Tierney - stock.adobe.com
As more organizations desire ease and speed in their networks, network automation skills will soon be a top priority for hiring committees.
While Python is a critical and popular programming language for network engineers to know, NAPALM and Ansible are also essential tools that can provide engineers with vendor-agnostic network automation skills. In particular, NAPALM and Ansible skills are beneficial for multivendor environments, according to author Karim Okasha. Together, NAPALM and Ansible can streamline standard, time-consuming manual processes into simplified and vendor-agnostic automated processes.
In his book Network Automation Cookbook, Okasha explores network automation skills with Ansible and how Ansible can work with other automation frameworks, such as NAPALM, to enhance any network engineer's skill set.
Editor's note: The following interview was edited for length and clarity.
How can NAPALM and Ansible network automation skills benefit organizations both separately and together?
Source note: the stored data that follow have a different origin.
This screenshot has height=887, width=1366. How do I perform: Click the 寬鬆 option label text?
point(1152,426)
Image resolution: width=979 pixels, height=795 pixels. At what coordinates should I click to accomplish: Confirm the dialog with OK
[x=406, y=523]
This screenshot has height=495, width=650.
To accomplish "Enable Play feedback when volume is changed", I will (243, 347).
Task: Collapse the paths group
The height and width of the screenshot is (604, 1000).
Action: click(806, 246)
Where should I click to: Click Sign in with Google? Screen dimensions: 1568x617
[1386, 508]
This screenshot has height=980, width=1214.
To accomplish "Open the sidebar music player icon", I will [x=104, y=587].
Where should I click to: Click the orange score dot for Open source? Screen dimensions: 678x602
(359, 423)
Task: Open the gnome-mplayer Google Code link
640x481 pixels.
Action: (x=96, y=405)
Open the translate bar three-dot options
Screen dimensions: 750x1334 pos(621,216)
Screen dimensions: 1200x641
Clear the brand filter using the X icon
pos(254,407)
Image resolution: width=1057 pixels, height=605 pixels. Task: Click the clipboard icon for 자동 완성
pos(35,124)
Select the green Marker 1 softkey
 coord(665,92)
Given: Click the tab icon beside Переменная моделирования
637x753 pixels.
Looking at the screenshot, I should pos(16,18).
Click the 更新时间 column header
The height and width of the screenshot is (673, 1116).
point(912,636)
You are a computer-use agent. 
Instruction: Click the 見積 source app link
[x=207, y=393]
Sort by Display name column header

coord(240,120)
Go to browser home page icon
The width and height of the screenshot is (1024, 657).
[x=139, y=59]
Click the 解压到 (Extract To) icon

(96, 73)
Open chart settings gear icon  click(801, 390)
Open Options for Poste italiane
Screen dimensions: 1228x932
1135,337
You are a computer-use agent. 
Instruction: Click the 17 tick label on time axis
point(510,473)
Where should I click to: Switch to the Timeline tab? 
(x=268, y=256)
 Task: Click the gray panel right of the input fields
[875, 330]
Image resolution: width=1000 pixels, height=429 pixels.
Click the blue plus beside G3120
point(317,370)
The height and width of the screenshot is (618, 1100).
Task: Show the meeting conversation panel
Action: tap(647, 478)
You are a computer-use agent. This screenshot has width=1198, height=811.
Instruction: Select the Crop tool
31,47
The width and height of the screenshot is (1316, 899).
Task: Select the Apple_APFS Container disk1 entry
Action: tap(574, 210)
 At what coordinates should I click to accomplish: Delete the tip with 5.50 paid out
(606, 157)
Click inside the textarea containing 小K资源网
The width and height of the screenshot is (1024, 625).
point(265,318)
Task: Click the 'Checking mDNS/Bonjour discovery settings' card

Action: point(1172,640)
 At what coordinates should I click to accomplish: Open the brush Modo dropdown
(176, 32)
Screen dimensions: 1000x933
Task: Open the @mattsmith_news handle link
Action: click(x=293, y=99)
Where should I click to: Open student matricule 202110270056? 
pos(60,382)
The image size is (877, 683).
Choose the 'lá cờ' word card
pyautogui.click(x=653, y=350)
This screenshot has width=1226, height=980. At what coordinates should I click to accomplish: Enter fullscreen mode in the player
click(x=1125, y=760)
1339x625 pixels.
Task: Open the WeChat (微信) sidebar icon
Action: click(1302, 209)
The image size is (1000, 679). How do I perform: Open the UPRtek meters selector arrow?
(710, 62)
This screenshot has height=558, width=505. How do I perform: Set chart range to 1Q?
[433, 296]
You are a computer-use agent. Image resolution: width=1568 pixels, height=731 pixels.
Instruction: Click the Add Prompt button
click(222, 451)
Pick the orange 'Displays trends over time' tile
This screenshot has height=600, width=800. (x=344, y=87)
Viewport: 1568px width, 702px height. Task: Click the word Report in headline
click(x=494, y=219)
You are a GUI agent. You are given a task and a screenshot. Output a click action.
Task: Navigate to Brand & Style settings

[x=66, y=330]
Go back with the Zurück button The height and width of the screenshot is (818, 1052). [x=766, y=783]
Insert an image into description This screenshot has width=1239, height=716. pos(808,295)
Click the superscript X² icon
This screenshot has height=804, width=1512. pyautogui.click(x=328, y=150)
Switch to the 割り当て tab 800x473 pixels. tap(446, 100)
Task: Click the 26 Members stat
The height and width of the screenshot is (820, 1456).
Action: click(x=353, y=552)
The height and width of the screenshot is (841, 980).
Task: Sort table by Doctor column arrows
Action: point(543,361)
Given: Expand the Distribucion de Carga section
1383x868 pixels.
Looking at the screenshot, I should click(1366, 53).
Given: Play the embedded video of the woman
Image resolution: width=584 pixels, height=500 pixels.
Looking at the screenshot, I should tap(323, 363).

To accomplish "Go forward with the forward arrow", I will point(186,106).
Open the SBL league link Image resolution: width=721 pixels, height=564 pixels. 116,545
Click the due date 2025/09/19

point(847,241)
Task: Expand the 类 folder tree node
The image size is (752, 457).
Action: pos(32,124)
Karim Okasha: In an organization with multivendor devices, if you use a platform like Ansible, you still need to use different modules, and each module returns data in a different format. This makes coding and using modules more difficult. NAPALM tries to abstract this.
If you talk to a Cisco, Juniper [Networks] or Arista [Networks] device, [NAPALM] extracts the API you use and returns a common data model, which you can use in logic within the code. It simplifies coding and communication channels with network devices, tries to cover common tasks and gathers information from devices. This greatly simplifies playbooks you write with Ansible for network automation.
NAPALM started as a Python framework only. So, if you want to code or utilize NAPALM, you need to go into the Python world. From my experience -- and from what I see in the industry -- a lot of people with network backgrounds are not comfortable learning data structures and how to do things in Python. This is where the combination between NAPALM and Ansible comes in handy.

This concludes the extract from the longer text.